Most people know that you must keep your site software updated to keep it secure. However, website security is about a lot more than just keeping plugins and themes updated.
Clicking the update button whenever you are updating your site (hopefully at least weekly) will go a long way to keeping your site safe. Here are a few other things to consider when thinking about how you manage WordPress core, plugin and theme updates.
How often are you able to update?
We recommend logging into your dashboard at least weekly and seeing if there are any updates waiting. The order in which you update plugins can also be important so make note if you have any issues. Here are a few combos that can be a bit tricky sometimes:
- Woocommerce and lots of plugins.
- Themes with page builders.
- WPML and assorted plugins.
- Woocommerce and any language plugins (Polylang, WPML etc.)

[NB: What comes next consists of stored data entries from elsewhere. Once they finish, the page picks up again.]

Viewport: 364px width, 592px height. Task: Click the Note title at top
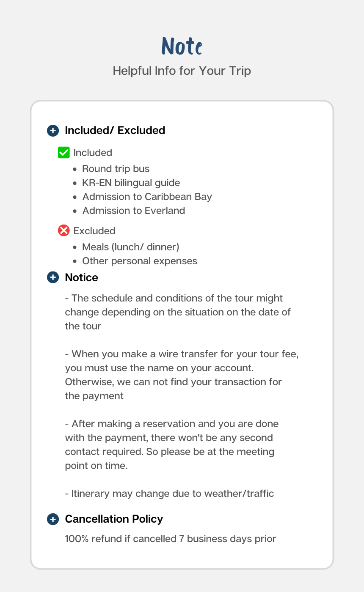pyautogui.click(x=182, y=46)
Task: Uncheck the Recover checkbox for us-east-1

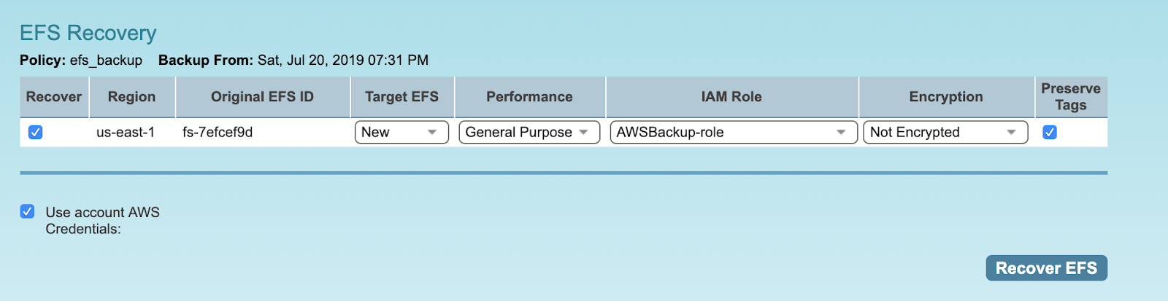Action: point(35,132)
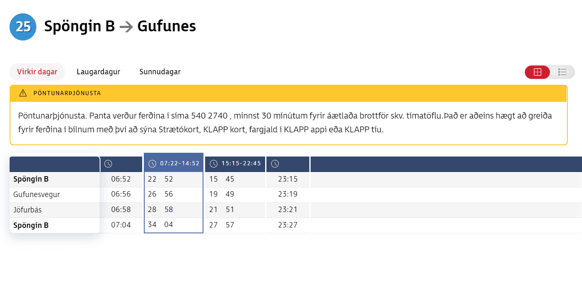Select the Virkir dagar tab
Viewport: 582px width, 283px height.
(x=37, y=72)
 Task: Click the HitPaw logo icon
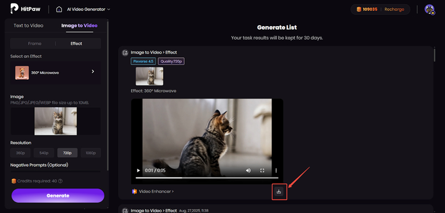tap(15, 9)
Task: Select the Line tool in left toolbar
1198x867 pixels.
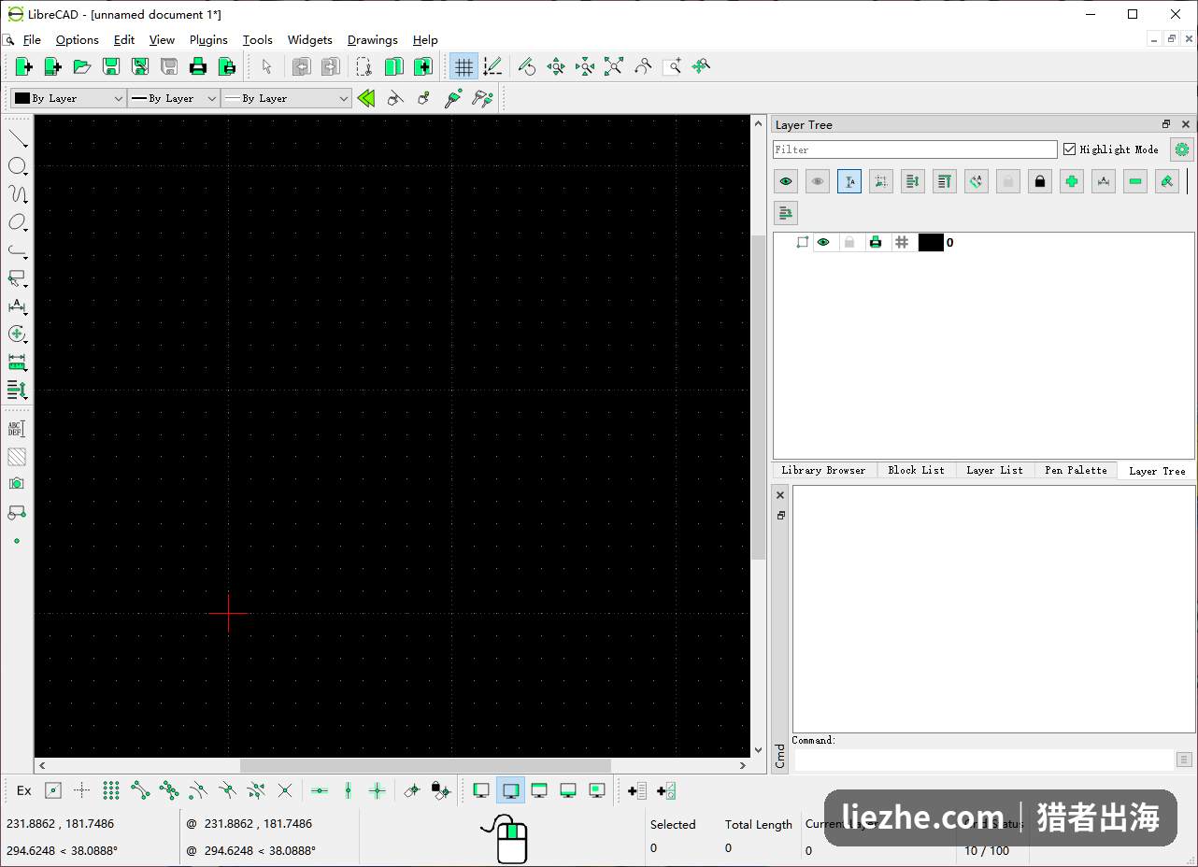Action: (x=17, y=138)
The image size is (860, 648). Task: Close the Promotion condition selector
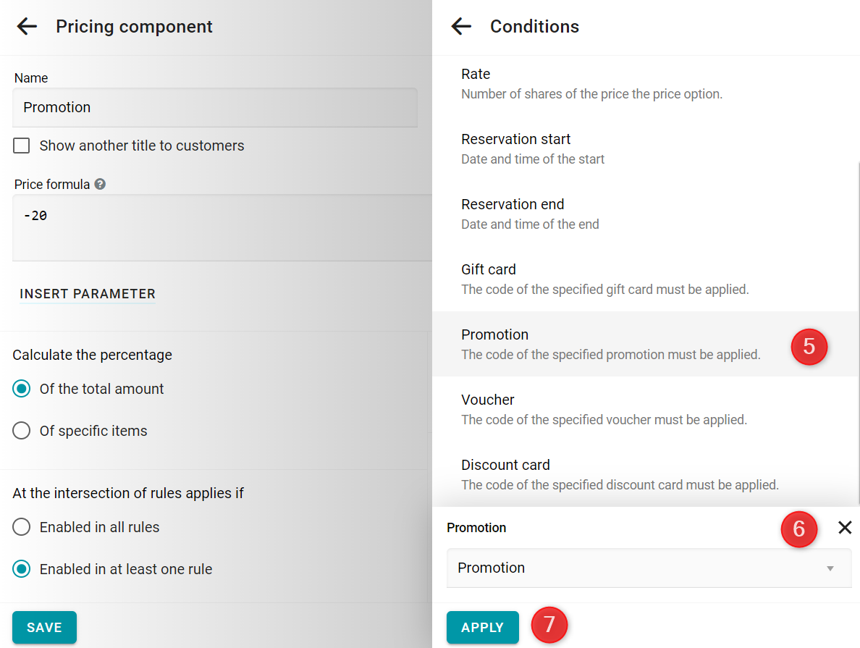[x=845, y=528]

How often do you clean out your plugins and themes?
If you have a lot of plugins and themes, it’s best to remove anything you are not using to leave less surface area for bots to attack.
When was the last time the developer of your theme or plugins updated their software?

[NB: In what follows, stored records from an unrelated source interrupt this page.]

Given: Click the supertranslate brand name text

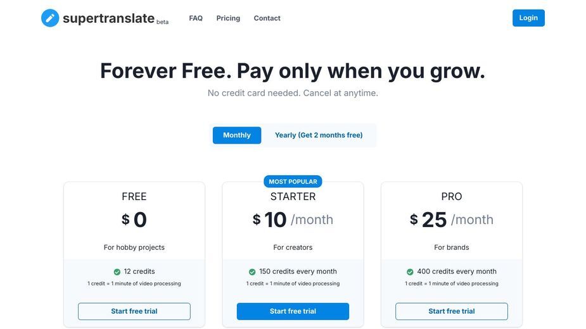Looking at the screenshot, I should click(x=108, y=18).
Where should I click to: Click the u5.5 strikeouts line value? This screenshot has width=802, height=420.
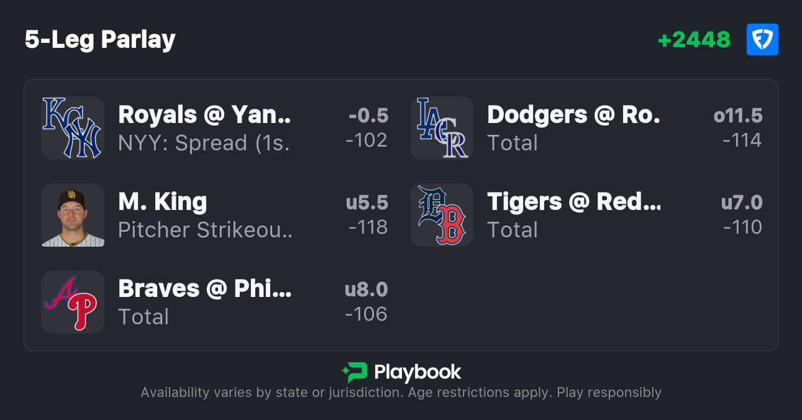[367, 203]
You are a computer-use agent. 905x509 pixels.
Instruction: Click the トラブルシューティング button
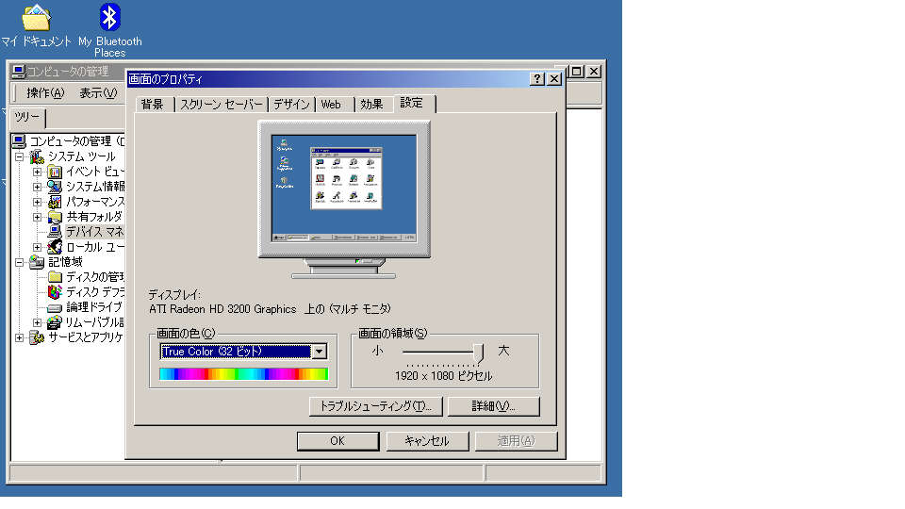[x=375, y=406]
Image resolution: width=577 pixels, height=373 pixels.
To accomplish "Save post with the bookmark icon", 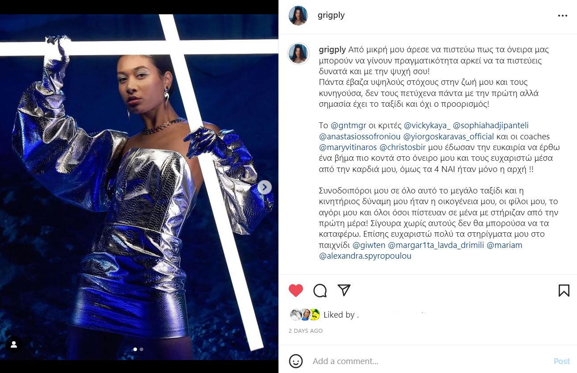I will tap(564, 290).
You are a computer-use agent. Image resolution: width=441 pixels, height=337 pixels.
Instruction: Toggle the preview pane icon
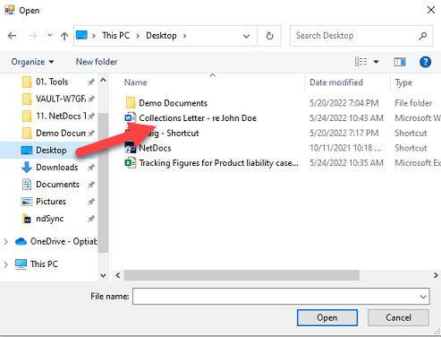pyautogui.click(x=400, y=62)
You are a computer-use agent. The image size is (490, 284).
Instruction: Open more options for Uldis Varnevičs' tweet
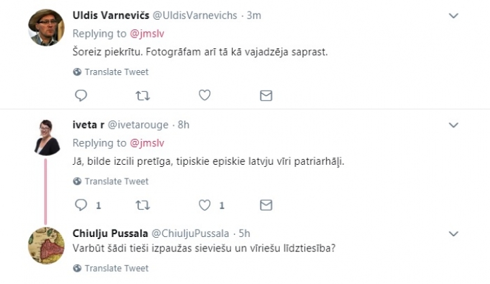pyautogui.click(x=455, y=15)
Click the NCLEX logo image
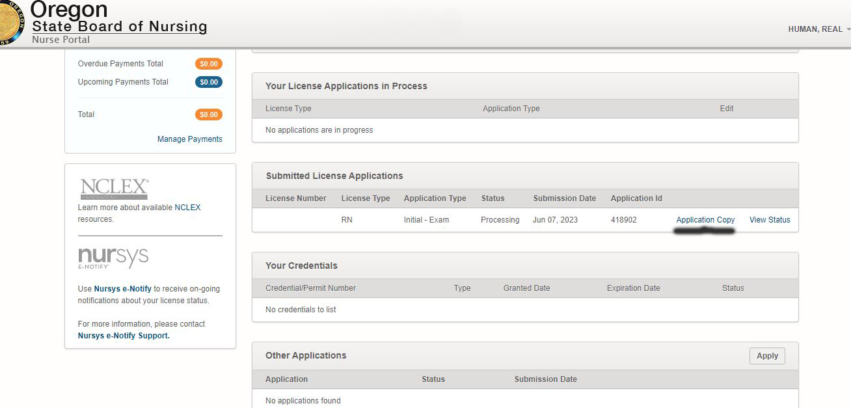Image resolution: width=851 pixels, height=408 pixels. (x=114, y=189)
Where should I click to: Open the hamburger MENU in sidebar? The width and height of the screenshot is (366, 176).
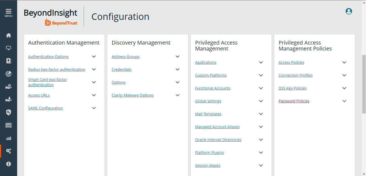[8, 13]
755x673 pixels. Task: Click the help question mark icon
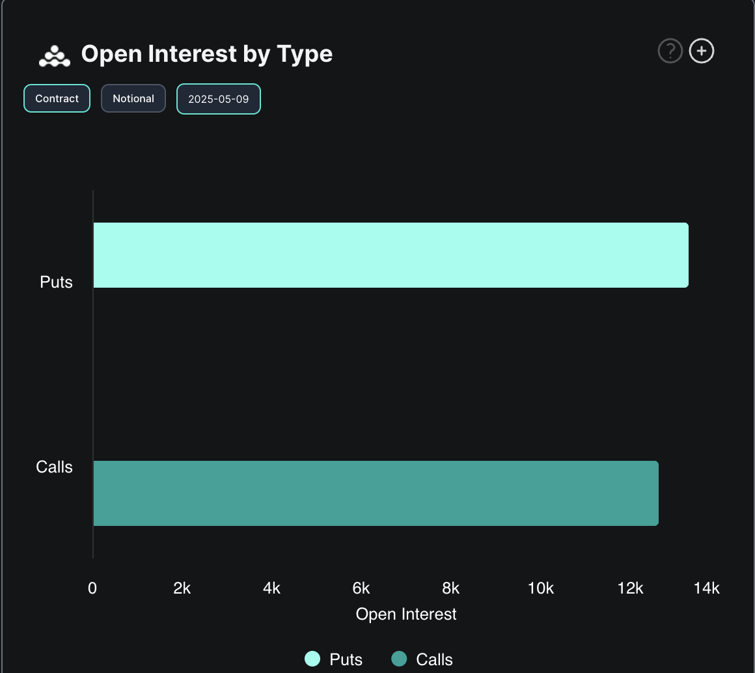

Theme and plugin developers bundle in libraries of code from elsewhere. Suppose your theme developer isn’t vigilant in updating their source code. Any holes in the libraries/code/theme are also on your website, ready for bots to take advantage of.

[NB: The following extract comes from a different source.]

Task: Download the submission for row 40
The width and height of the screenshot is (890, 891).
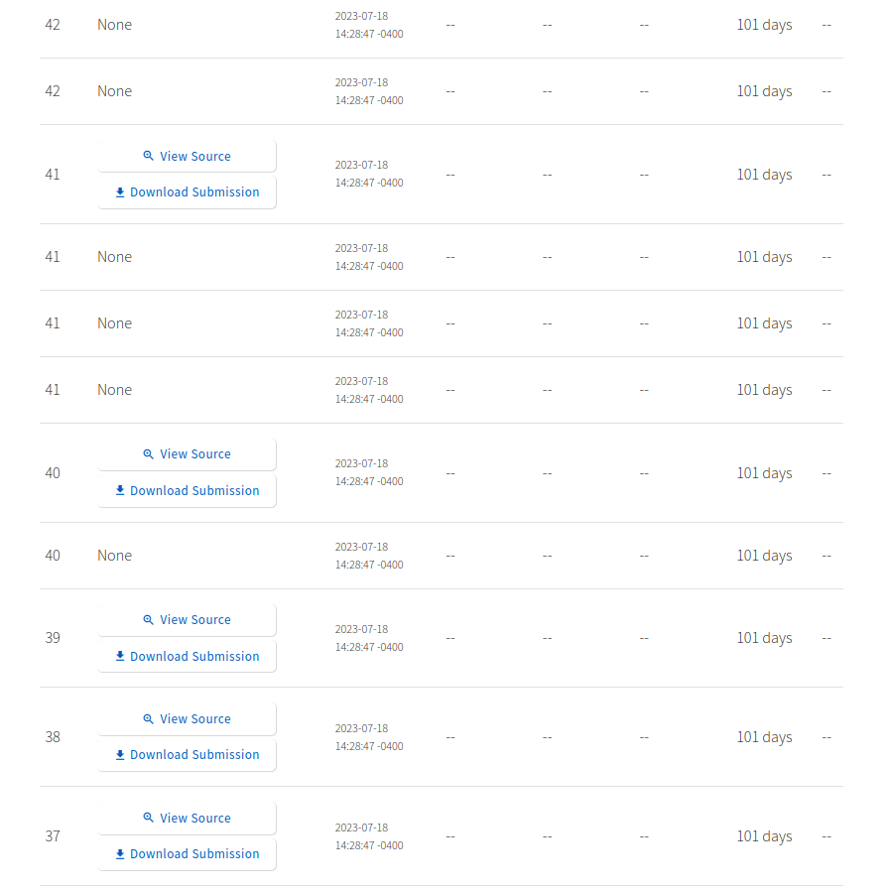Action: tap(187, 490)
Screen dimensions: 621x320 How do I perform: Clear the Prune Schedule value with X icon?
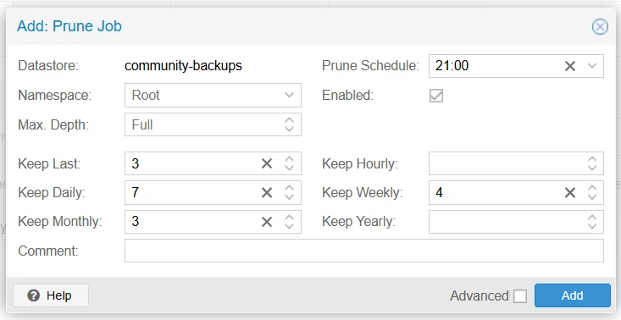click(569, 66)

It’s a good idea to monitor how frequently your theme and plugins are updated and make sure your code isn’t getting stale.
WP-Ensure takes care of that for you. We actively monitor all of our customer sites and follow industry news for emerging threats to sites/libraries/themes/plugins and, of course, the WordPress core itself.
Have you ever run into incompatibility problems?
Sometimes updates don’t work the way they are supposed to. Most of the time, you’ll be fine, but the more complex your site is, the more trouble you might have. Ensure you have a backup that you can restore before updating more sensitive sites.
PHP updates on the server can break older plugins. WordPress core incompatibilities with plugins can sometimes cause the whole site to go down. Sometimes the order of how you update the plugins makes a difference. For example, the WPML plugin can be a bit touchy about which parts you update first.